OBJECTIVE: In the records below, turn every line from the one containing "Click the gray" down to the one containing "(1450, 602)" into a numbered list and leave out any blank lines. Include both of those lines and nothing outside that range.

----- DATA LISTING

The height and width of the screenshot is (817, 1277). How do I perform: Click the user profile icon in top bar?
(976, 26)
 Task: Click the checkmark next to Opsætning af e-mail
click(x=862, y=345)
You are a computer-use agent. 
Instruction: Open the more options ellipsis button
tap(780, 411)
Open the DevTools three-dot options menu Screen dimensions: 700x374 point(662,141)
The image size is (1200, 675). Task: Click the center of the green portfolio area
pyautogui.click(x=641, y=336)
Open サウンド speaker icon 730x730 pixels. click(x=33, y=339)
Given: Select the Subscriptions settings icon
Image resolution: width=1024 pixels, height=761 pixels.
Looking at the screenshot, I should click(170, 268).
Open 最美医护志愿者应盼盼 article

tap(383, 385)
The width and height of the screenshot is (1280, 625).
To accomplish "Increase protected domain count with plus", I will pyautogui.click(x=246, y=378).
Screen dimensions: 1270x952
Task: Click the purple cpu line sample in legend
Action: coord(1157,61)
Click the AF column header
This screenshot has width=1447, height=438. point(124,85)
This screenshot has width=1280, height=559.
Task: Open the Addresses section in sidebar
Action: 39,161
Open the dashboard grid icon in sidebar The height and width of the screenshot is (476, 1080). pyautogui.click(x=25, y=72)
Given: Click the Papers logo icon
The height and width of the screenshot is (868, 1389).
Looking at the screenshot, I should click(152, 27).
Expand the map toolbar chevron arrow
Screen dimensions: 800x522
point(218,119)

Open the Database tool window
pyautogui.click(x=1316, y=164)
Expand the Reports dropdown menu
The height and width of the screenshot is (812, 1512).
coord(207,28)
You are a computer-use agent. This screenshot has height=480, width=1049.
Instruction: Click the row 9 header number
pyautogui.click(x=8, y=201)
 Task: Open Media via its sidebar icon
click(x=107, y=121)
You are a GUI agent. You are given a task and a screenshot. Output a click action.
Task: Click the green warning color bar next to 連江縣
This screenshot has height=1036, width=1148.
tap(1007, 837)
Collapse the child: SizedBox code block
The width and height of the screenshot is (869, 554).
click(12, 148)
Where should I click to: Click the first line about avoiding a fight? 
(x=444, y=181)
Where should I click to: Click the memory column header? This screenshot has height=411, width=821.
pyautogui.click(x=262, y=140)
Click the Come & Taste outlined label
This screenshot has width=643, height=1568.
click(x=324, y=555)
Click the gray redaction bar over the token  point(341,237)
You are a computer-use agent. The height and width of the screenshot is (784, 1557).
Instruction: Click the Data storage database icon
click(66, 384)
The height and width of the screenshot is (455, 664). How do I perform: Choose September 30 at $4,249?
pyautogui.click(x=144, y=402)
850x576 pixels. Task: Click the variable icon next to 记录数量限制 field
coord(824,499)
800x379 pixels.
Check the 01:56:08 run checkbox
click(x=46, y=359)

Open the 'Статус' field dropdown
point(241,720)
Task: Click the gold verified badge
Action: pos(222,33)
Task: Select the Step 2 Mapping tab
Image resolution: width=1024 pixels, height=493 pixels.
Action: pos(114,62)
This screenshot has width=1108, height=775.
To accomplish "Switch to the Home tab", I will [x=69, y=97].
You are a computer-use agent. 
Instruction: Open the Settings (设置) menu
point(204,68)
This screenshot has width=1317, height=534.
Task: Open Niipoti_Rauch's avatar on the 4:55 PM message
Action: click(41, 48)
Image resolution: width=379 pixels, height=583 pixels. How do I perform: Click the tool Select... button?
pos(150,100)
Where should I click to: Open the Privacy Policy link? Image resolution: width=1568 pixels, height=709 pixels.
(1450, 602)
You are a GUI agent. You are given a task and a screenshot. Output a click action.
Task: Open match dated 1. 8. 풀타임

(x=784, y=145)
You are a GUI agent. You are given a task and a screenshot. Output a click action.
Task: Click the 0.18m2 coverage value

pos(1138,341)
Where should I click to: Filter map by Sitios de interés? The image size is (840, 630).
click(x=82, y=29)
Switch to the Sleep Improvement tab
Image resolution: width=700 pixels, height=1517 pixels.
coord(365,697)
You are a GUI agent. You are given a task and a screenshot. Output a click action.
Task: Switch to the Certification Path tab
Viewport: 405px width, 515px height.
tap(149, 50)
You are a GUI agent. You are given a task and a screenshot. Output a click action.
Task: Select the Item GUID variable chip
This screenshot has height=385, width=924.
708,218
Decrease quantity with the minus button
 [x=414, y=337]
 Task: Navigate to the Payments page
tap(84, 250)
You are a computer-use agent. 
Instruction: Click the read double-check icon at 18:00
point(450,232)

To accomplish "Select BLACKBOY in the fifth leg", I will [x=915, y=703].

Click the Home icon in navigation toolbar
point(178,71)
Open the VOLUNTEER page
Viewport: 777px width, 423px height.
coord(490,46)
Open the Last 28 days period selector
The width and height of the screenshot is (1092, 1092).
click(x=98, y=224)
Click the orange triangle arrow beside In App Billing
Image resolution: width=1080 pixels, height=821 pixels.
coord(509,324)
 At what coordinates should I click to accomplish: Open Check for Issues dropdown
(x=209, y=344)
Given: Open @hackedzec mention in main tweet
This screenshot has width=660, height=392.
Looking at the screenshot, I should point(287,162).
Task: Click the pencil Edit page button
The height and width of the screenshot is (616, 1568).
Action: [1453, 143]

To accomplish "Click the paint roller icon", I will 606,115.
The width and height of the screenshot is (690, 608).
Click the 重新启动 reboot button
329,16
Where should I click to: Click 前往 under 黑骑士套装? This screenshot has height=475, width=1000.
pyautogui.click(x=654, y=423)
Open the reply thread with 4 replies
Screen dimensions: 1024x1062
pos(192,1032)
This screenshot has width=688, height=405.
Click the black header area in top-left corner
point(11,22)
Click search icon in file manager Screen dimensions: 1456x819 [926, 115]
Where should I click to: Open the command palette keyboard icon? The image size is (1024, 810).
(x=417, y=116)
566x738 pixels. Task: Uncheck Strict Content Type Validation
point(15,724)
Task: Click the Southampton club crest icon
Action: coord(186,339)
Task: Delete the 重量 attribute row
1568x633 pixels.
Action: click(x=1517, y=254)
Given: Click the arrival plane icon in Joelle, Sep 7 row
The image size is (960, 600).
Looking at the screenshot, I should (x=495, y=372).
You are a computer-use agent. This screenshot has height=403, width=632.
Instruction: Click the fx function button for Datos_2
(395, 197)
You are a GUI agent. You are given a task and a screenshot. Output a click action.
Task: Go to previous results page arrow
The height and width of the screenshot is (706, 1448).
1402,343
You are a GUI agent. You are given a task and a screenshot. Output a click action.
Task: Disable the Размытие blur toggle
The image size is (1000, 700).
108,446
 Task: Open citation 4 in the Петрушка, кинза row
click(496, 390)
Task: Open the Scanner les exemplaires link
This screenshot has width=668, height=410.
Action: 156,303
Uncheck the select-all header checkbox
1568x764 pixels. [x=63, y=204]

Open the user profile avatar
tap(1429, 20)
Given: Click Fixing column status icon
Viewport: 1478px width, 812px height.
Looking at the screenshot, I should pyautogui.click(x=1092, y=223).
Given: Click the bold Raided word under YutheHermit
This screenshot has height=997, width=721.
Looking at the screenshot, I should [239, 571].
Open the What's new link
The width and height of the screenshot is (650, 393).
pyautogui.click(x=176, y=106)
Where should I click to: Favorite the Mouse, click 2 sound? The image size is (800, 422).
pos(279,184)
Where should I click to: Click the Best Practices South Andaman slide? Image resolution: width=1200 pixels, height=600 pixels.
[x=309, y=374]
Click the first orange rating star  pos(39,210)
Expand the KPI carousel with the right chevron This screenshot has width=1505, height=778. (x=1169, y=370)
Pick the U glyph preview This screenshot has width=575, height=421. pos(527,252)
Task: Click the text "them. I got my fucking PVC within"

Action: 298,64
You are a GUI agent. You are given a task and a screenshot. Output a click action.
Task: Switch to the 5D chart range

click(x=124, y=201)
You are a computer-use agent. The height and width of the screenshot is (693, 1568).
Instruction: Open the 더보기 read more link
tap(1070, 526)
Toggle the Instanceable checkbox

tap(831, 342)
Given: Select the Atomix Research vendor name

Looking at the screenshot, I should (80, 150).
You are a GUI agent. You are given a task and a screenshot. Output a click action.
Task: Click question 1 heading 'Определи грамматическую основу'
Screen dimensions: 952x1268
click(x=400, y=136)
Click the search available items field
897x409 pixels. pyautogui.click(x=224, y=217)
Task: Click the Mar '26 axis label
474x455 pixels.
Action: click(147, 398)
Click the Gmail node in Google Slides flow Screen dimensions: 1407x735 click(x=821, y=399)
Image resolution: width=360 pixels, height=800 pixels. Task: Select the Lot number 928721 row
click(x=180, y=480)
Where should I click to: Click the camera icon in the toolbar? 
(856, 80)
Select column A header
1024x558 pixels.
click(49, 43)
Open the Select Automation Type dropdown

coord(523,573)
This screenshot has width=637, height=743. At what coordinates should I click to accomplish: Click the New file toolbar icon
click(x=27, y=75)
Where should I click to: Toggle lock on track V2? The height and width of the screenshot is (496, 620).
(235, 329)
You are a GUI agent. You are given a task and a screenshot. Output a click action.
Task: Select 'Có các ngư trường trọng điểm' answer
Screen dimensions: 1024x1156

----------

ANSWER BELOW:
1. Click the gray redaction bar over the token  point(341,237)
2. You are a computer-use agent. The height and width of the screenshot is (784, 1557).
3. Instruction: Click the Data storage database icon
4. click(66, 384)
5. The height and width of the screenshot is (455, 664). How do I perform: Choose September 30 at $4,249?
6. pyautogui.click(x=144, y=402)
7. 850x576 pixels. Task: Click the variable icon next to 记录数量限制 field
8. coord(824,499)
9. 800x379 pixels.
10. Check the 01:56:08 run checkbox
11. click(x=46, y=359)
12. Open the 'Статус' field dropdown
13. point(241,720)
14. Task: Click the gold verified badge
15. Action: pos(222,33)
16. Task: Select the Step 2 Mapping tab
17. Image resolution: width=1024 pixels, height=493 pixels.
18. Action: pos(114,62)
19. This screenshot has width=1108, height=775.
20. To accomplish "Switch to the Home tab", I will [x=69, y=97].
21. You are a computer-use agent. 
22. Instruction: Open the Settings (设置) menu
23. point(204,68)
24. This screenshot has width=1317, height=534.
25. Task: Open Niipoti_Rauch's avatar on the 4:55 PM message
26. Action: click(41, 48)
27. Image resolution: width=379 pixels, height=583 pixels. How do I perform: Click the tool Select... button?
28. pos(150,100)
29. Where should I click to: Open the Privacy Policy link? Image resolution: width=1568 pixels, height=709 pixels.
30. (1450, 602)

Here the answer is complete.